Those smiling Irish eyes originated in the Middle East!

Irish DNA Middle EastJust in time for St. Paddy’s Day, scientists from Dublin and Belfast have evidence that stone age Irish settlers had genetic origins in the Middle East.  Thank the Vikings for the DNA that gave rise to red hair and freckles, introduced when they invaded the island nation at the end of the eighth century. But dial back 6,000 years, and discover genes for dark eyes and raven tresses that trace to the Fertile Crescent.

The discovery came when scientists in Trinity College, Dublin put the bones of a female farmer buried 5,000 years ago in a tomb near Belfast through genome analysis.

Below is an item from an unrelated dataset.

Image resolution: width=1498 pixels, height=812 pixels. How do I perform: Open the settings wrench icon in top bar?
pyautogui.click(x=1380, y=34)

They also sequenced DNA from the remains of three men buried about 2,000 years later in County Antrim.  They used a technique called whole-genome analysis to study characteristics of each person, as well as the wider story of ancestral migration and settlement as shown in their collective DNA.

Their findings conclude that the present Irish population built upon a mass migration of Stone Age farmers from the Fertile Crescent,  the multi-cultural empire of Mesopotamia that stretched from the Nile River in Egypt to the Tigris and Euphrates Rivers in modern Iraq, including Syria, Lebanon, Jordan, and Israel. According to a report in The Guardian, the geneticists confirm an archaeological theory that’s been formulating for decades: migrant communities did not compete with the original Irish. They became the Irish.

The ancestors of the prehistoric Irishmen hailed from the area around the contemporary Levant, where agriculture began. They likely migrated across the southern Mediterranean, arriving in Ireland with knowledge of farming, ceramics, use of grains and cereals, and cattle. They also brought the genes that permits milk digestion in older humans, and may even have brought the building blocks of the modern-day Irish language.

The Dublin team, collaborating with scientists from Queens University Belfast, assert that the two radical changes in European prehistory, namely advancements in metallurgy and agriculture, brought on more than a shift in culture and economics.  It caused genetic changes as well as the native population of hunter gatherers was successively overwhelmed by new Middle Eastern arrivals. Their report, published in the Proceedings of the National Academy of Sciences, concludes that, in Ireland, new immigrants began to redefine the nation.

“It is clear that this project has demonstrated what a powerful tool ancient DNA analysis can provide in answering questions which have long perplexed academics regarding the origins of the Irish,” Eileen Murphy, osteoarchaeology lecturer at Queen’s in Belfast told The Guardian.

“There was a great wave of genome change that swept into Europe from above the Black Sea into Bronze Age Europe and we now know it washed all the way to the shores of its most westerly island,” said Dan Bradley, professor of population genetics at Trinity College Dublin.

“And this degree of genetic change invites the possibility of other associated changes, perhaps even the introduction of language ancestral to western Celtic tongues.”